What is needed> Look below for the line containing "Open the Twitter bird icon link"; from there, print each line exactly up to and including the line containing "You are a computer-use agent. The", and stop.

Records from a collection:
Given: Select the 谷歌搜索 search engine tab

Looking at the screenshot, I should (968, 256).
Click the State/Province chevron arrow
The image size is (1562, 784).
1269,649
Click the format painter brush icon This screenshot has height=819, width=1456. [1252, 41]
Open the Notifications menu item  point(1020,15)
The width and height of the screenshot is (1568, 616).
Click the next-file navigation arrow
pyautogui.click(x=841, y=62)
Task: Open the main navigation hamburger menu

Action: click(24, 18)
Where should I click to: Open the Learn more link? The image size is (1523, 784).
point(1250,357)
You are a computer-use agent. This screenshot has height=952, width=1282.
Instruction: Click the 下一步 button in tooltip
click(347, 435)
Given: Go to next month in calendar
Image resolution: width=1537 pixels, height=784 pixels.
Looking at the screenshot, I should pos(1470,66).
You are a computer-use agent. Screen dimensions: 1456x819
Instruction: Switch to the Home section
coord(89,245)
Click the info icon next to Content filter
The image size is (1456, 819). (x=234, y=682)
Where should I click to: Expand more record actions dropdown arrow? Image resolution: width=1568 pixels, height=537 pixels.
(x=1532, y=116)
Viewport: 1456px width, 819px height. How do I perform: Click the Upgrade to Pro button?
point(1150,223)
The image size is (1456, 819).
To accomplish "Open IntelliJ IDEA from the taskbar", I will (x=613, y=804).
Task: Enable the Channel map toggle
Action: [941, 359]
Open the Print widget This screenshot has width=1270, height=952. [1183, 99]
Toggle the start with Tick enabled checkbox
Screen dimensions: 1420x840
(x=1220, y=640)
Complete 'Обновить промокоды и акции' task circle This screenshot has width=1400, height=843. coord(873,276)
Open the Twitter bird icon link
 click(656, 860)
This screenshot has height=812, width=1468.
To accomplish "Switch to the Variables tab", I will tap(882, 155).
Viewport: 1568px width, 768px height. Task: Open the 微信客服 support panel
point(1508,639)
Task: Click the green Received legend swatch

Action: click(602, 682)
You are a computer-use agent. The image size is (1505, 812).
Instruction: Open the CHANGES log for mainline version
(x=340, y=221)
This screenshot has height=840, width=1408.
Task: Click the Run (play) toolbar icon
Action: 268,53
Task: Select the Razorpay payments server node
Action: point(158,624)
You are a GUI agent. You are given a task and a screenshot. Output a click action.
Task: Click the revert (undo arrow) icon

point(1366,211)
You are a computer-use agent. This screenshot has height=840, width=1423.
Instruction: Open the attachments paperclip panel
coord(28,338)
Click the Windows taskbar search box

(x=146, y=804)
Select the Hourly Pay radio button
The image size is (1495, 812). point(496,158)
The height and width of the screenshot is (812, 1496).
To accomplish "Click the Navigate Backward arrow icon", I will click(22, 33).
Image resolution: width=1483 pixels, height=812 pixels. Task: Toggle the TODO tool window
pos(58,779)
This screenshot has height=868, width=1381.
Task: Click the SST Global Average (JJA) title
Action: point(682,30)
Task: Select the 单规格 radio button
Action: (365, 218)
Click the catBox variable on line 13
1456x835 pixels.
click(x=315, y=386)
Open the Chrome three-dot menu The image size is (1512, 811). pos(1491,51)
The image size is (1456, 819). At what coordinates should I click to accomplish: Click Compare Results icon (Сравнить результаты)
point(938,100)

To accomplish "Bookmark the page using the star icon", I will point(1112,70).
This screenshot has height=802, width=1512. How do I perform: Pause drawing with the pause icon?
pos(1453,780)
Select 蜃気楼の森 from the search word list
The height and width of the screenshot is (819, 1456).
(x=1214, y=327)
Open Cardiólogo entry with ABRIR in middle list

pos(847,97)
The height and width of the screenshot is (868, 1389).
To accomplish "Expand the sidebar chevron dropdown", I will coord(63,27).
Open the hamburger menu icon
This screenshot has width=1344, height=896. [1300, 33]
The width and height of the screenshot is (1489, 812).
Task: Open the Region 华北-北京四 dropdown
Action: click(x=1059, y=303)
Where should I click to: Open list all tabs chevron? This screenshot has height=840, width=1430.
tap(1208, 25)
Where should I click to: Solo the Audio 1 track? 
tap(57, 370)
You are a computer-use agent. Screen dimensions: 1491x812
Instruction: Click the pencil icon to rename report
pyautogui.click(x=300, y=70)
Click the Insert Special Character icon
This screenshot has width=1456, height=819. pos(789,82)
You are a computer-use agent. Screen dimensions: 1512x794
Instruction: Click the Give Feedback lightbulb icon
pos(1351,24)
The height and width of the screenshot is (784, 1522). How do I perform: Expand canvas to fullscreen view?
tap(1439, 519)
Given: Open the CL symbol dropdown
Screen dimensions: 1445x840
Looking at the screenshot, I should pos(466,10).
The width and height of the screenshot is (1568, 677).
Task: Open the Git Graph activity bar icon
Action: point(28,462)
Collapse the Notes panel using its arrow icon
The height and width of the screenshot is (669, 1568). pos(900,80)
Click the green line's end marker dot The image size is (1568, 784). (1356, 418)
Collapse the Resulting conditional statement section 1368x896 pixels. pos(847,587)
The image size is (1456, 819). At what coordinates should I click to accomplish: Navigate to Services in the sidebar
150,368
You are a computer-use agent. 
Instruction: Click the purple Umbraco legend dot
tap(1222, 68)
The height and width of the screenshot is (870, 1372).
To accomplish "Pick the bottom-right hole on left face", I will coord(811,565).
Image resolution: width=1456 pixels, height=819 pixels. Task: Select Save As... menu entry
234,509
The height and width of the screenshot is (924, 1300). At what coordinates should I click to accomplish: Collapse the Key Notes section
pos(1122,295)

Result below>
Open the Twitter bird icon link
 click(656, 860)
This screenshot has height=812, width=1468.
To accomplish "Switch to the Variables tab", I will tap(882, 155).
Viewport: 1568px width, 768px height. Task: Open the 微信客服 support panel
point(1508,639)
Task: Click the green Received legend swatch

Action: click(602, 682)
You are a computer-use agent. The image size is (1505, 812).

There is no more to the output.